— Start GIVEN ENTRIES —

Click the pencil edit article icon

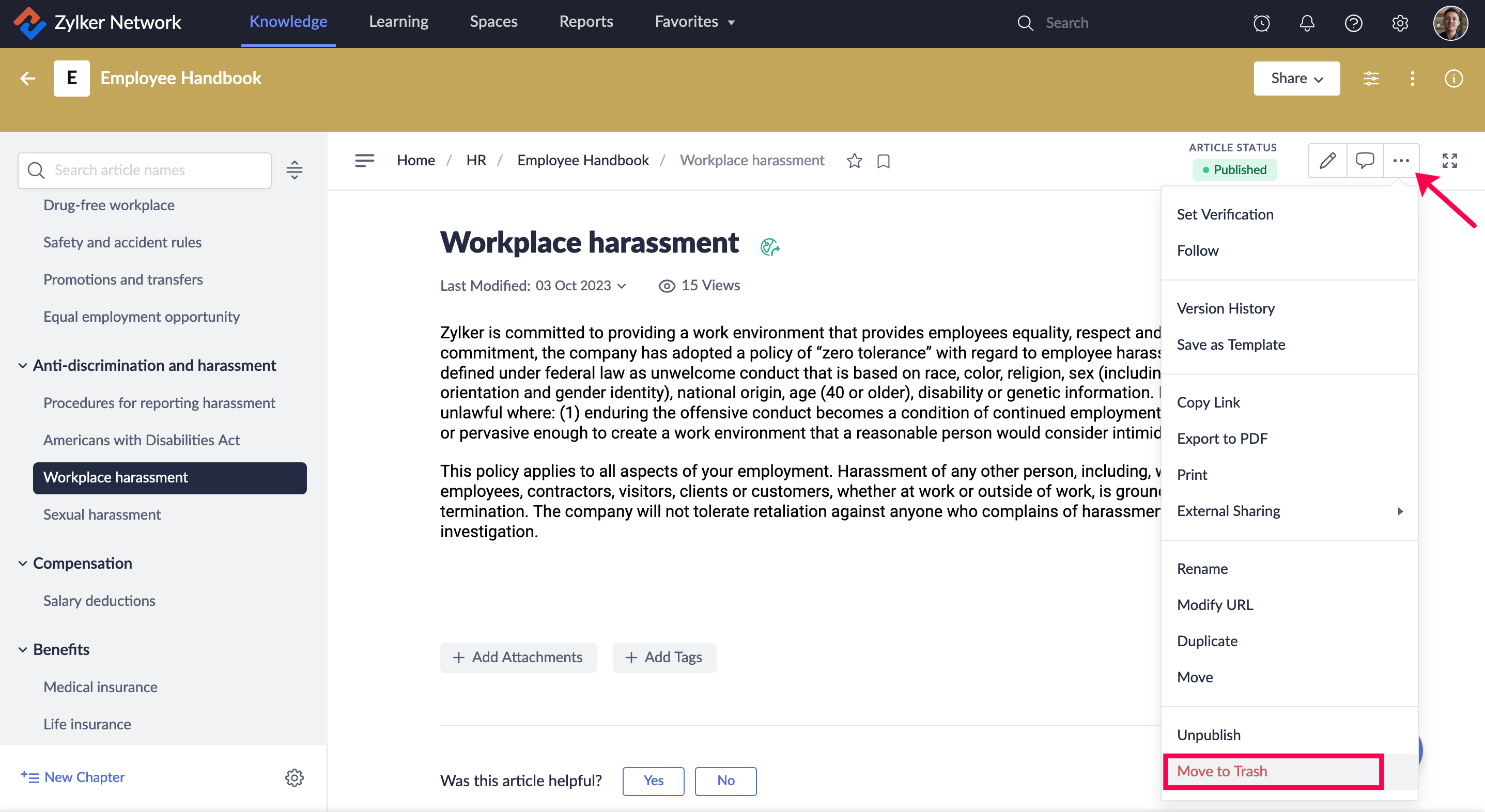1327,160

— End GIVEN ENTRIES —
— Start GIVEN ENTRIES —

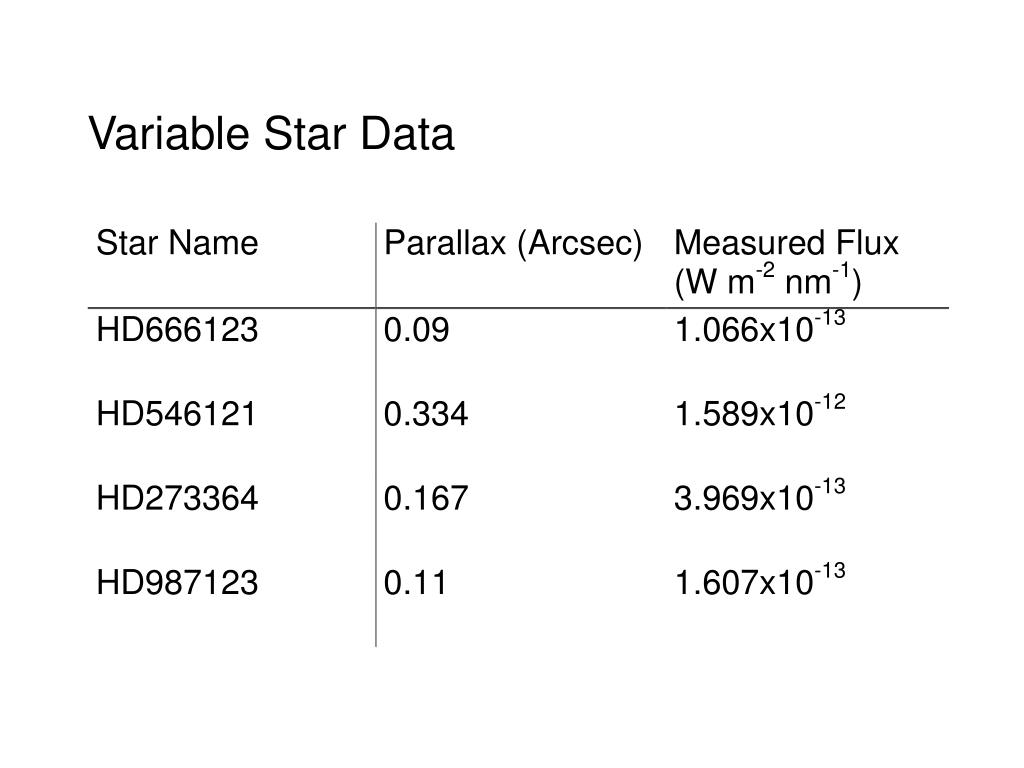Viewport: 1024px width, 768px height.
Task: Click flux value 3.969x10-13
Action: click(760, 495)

— End GIVEN ENTRIES —

### SET PROBLEM
Output as a JSON list of strings, one per line, the records from the line containing "Viewport: 1024px width, 768px height." up to and including the line containing "Action: click(760, 495)", skipping blank lines. Leave the pictures out.

### SOLUTION TO THIS EXERCISE
[
  "Viewport: 1024px width, 768px height.",
  "Task: Click flux value 3.969x10-13",
  "Action: click(760, 495)"
]